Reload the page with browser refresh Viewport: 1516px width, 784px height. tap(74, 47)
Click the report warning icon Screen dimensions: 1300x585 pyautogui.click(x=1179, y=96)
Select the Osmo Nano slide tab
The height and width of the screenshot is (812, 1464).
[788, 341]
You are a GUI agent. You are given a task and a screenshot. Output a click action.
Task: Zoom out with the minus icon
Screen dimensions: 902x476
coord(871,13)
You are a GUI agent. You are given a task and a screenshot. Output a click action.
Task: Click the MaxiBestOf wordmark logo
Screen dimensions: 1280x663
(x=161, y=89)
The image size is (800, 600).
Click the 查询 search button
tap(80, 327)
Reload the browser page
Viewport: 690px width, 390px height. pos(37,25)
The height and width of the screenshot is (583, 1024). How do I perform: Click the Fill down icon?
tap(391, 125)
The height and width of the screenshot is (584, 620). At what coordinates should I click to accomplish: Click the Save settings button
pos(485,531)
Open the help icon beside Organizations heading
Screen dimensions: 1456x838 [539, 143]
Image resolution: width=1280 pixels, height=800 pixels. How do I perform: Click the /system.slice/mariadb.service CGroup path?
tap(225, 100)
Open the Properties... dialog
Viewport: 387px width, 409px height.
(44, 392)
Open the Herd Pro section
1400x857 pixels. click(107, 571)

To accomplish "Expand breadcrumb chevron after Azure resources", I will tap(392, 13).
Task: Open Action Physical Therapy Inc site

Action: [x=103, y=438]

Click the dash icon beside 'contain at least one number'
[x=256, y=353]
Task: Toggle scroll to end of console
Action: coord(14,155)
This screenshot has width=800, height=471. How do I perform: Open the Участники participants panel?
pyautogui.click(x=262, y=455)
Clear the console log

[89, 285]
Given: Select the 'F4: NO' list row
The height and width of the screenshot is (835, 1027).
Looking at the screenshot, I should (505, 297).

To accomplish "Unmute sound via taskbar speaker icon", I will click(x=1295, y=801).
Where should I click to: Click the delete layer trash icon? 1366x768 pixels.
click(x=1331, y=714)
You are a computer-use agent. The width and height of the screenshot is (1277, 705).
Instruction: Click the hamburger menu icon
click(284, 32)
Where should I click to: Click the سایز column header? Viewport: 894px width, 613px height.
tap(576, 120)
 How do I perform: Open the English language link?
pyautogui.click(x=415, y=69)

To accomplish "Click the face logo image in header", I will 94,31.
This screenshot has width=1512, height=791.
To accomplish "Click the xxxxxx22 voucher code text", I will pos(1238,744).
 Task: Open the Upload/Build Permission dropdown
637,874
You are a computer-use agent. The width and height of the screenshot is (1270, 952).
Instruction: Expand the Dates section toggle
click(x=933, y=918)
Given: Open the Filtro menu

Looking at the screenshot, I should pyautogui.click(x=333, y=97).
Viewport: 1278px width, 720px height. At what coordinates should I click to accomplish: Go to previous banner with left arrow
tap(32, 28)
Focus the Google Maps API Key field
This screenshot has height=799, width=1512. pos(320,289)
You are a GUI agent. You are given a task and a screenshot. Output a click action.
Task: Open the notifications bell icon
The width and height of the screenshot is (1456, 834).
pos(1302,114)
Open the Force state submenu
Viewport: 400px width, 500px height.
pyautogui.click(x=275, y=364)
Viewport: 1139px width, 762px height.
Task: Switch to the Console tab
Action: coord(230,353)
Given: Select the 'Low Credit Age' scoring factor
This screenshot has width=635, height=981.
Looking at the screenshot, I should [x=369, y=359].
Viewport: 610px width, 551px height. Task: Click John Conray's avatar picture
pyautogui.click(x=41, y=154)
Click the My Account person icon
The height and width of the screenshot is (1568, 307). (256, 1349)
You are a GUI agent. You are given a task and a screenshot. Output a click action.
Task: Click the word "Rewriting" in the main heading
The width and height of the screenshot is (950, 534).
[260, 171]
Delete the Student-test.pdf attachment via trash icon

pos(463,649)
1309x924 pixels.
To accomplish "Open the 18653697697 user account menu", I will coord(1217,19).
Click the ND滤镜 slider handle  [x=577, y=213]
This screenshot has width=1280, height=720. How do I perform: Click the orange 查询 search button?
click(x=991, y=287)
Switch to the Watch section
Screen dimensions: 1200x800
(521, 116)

:::::

## [STATED PROBLEM]
Reproduce, character for character, the lines of the items above that begin with the line containing "Click the ND滤镜" and continue through the final line of the items.

## [RESULT OF THE TASK]
Click the ND滤镜 slider handle  [x=577, y=213]
This screenshot has width=1280, height=720. How do I perform: Click the orange 查询 search button?
click(x=991, y=287)
Switch to the Watch section
Screen dimensions: 1200x800
(521, 116)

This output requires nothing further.